United States District Court, W.D. Pennsylvania
Dec 16, 2005
Civil Action No. 04-0067 (W.D. Pa. Dec. 16, 2005)

Opinion

Civil Action No. 04-0067.

December 16, 2005


MEMORANDUM AND ORDER


This is an action alleging violations of the Employee Retirement Income Security Act ("ERISA"), 29 U.S.C. § 1140, and the Labor Management Relations Act ("LMRA"), 29 U.S.C. § 185. Plaintiffs, Service Employees International Union ("SEIU"), and nine individuals who are members of Local 3 (collectively "plaintiffs"), allege that defendants, Independence Management Company, Inc., Independence Enterprises, Inc. and Center City Partners, L.P. (collectively "defendants") intentionally interfered with plaintiffs' healthcare benefits and collective bargaining agreement.

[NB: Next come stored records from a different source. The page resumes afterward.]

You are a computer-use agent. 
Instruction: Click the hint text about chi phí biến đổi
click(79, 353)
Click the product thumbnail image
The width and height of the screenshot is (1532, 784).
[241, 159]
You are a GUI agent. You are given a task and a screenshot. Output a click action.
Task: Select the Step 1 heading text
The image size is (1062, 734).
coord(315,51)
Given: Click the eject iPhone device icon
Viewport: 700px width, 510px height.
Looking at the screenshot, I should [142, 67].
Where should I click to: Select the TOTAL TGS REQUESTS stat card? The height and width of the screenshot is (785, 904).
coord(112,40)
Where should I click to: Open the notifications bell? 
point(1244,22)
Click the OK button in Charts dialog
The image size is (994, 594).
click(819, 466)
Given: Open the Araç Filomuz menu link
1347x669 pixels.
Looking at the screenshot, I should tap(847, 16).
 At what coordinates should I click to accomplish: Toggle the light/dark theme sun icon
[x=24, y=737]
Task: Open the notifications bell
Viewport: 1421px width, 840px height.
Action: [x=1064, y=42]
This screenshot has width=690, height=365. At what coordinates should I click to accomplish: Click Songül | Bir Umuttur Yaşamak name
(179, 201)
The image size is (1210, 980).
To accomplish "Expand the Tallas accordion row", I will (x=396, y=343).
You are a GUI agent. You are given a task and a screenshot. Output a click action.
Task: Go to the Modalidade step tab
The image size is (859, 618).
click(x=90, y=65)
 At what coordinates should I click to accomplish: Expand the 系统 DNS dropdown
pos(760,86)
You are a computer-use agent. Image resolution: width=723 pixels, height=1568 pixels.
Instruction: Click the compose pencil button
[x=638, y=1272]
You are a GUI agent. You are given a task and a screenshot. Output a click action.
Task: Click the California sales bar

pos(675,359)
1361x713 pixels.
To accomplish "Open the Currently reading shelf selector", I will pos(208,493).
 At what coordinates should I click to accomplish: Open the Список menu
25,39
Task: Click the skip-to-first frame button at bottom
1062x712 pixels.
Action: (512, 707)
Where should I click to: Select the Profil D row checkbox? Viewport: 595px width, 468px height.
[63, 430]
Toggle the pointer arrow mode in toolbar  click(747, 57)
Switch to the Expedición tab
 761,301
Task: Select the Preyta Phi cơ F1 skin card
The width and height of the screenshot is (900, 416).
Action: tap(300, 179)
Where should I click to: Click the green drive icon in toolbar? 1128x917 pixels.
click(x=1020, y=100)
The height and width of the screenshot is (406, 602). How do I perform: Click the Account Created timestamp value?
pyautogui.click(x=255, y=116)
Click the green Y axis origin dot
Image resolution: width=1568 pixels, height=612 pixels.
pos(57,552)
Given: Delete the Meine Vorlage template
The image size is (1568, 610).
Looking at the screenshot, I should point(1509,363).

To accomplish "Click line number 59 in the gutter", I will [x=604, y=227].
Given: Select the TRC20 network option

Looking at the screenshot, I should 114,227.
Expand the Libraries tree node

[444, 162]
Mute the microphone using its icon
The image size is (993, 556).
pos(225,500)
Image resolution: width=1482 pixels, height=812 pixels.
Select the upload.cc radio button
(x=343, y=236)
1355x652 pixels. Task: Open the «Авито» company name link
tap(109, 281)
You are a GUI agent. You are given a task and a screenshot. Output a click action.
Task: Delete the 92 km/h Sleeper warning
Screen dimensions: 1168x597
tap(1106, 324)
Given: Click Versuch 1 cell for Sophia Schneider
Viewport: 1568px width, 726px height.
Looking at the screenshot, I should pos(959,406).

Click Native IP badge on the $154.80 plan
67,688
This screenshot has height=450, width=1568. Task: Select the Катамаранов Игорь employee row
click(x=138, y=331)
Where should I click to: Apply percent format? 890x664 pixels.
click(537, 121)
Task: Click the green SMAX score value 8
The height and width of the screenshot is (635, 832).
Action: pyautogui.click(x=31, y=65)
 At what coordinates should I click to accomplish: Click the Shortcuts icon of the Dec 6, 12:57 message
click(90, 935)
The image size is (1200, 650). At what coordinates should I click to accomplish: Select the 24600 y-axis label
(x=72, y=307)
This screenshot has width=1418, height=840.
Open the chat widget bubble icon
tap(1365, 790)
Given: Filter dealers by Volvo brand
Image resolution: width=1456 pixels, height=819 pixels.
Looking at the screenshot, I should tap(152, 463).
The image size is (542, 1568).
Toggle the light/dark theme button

In Count I, plaintiffs allege that defendants violated section 510 of ERISA, by intentionally interfering with their health care benefits when defendants chose not to renew their contract with plaintiffs' employer, St. Moritz Building Service, Inc. ("BSI"). In Count III, plaintiffs allege that defendants violated section 301 of the LMRA, by tortiously interfering with a collective bargaining agreement between plaintiffs and BSI. Plaintiffs seek compensatory damages and injunctive relief.

Plaintiffs have withdrawn Count II of their Complaint, a section 510 ERISA cause of action concerning intentional interference with pension benefits.

Defendants have filed a motion for summary judgment under Fed.R.Civ.P. 56(c), arguing that plaintiffs cannot demonstrate an ERISA or LMRA violation. Defendants argue that plaintiffs' ERISA claim must fail because they cannot establish that defendants engaged in "prohibited employer conduct." Defendants further argue that plaintiffs cannot show that defendants' specifically intended to violate ERISA. As to plaintiffs' claim for tortious interference in violation of the LMRA, defendants argue that plaintiffs cannot demonstrate that defendants purposely intended to harm the existing contractual relationship between plaintiffs and BSI. For the reasons that follow, defendants' motion will be granted.

I. BACKGROUND

Except where indicated, the following material facts are undisputed.

At all relevant times, plaintiffs were employees of BSI. The Local 3 SEIU is the union that represents the BSI employees. Beginning in 1990, BSI contracted with defendants to provide cleaning services at Centre City Towers. Under a series of contracts between BSI and defendants, BSI employed the cleaners working at Centre City Towers.

On December 31, 2003, the cleaning services contract between BSI and defendants expired. Defendants chose not to renew their contract with BSI, and instead, hired a non-union company to provide cleaning services at Centre City Towers. Defendants notified BSI of their decision not to renew their contract on December 23, 2003, and on December 29, 2003, BSI instructed its employees to vacate the building. The nine individual plaintiffs were laid off following defendants' non-renewal of their contract with BSI.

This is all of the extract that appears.